Le condizioni di urgenza

In merito a questa ultima casistica, «il Ministero ribadisce comunque che, in caso di mancata pronta disponibilità di test molecolari, o in condizioni d’urgenza determinate dalla necessità di prendere decisioni di sanità pubblica in tempi rapidi, si può ricorrere per la conferma a test antigenici, quali appunto i test antigenici non rapidi (di laboratorio), i test antigenici rapidi con lettura in fluorescenza e quelli basati su microfluidica con lettura in fluorescenza, che rispondano alle caratteristiche di sensibilità e specificità minime sopra indicate (sensibilità ≥80% e specificità ≥97%, con un requisito di sensibilità più stringente (≥90%) in contesti a bassa incidenza)».
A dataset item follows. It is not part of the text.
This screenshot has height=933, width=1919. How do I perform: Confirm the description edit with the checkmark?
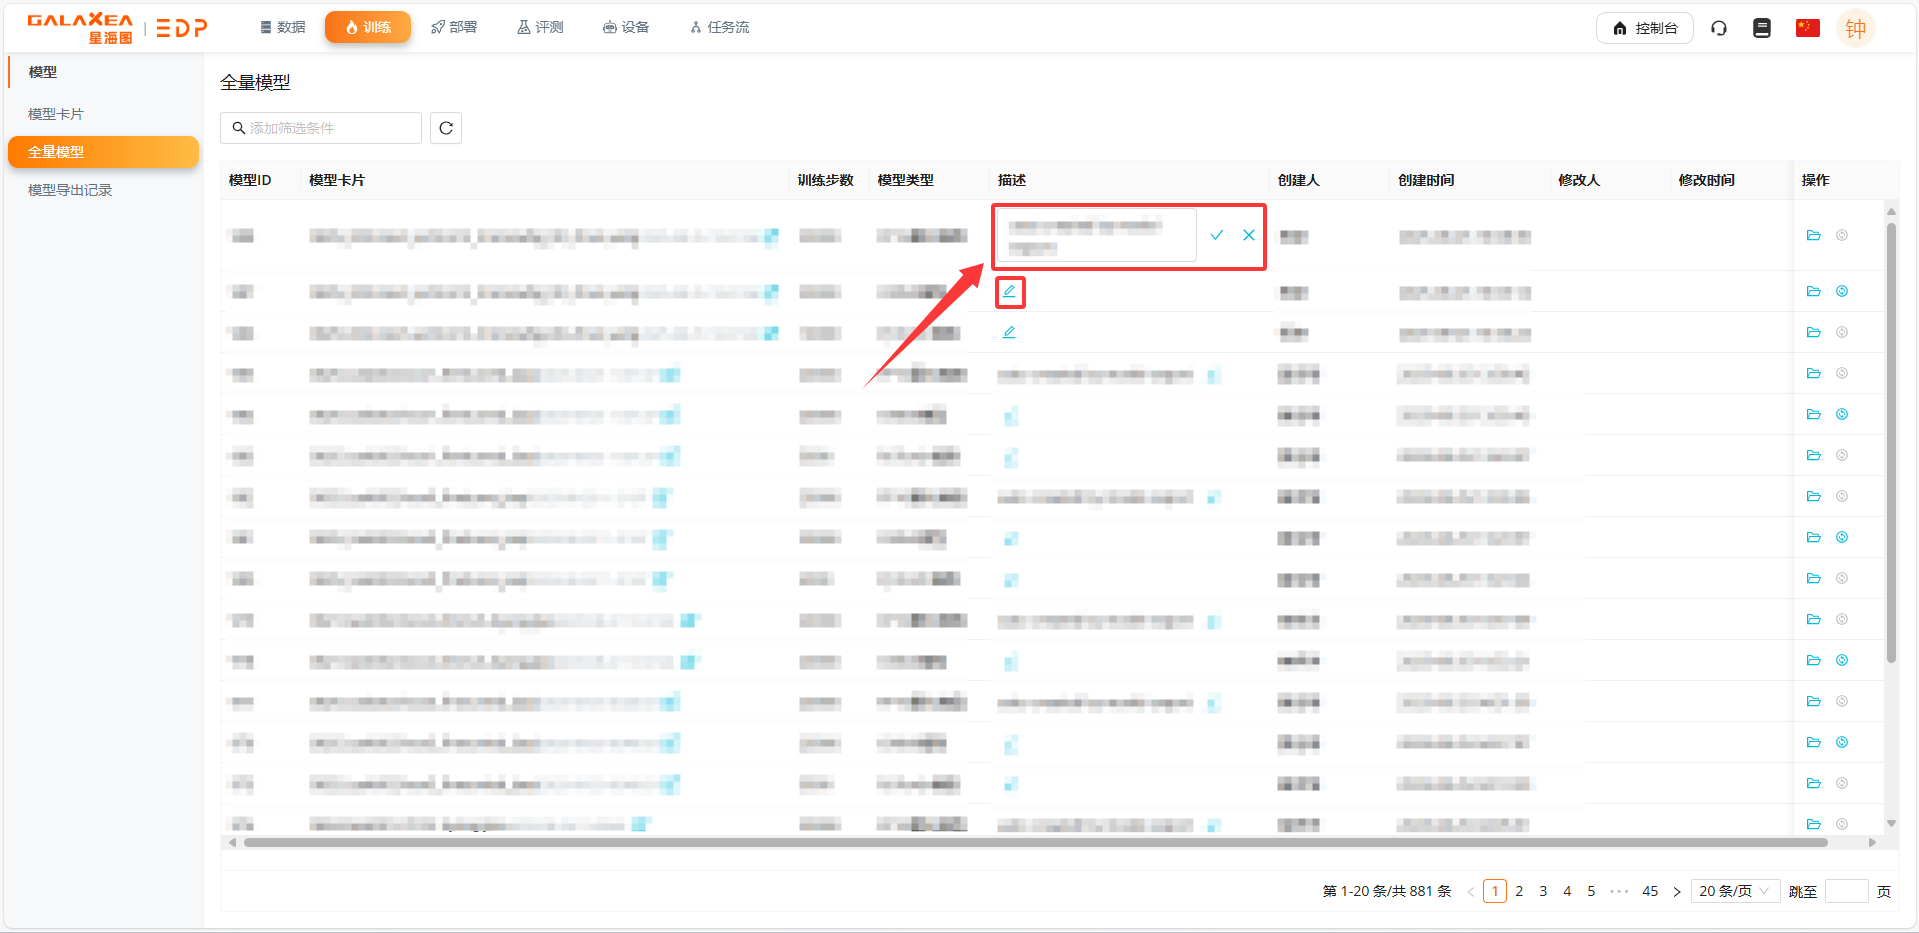pyautogui.click(x=1217, y=235)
L’uso dei test su persone asintomatiche

Un ulteriore dettaglio riguarda le «Persone senza sintomi e screening di popolazione», secondo cui «per quanto riguarda l’esecuzione di test su persone asintomatiche – e, in genere, per gli screening di popolazione – viene ribadito quanto già in precedenza raccomandato, ossia la raccomandazione di usare test antigenici ad elevata sensibilità e specificità (sensibilità ≥90%, specificità ≥97%), per ridurre il rischio di risultati falsi-negativi e/o falsi-positivi. A tal proposito, nell’ambito del counseling post-test, il medico deve ribadire la necessità di mantenere comportamenti prudenti anche in caso di risultato negativo, mentre in caso di risultato positivo deve considerare la plausibilità di tale risultato nel contesto del singolo caso e l’eventuale ricorso ad un test di conferma».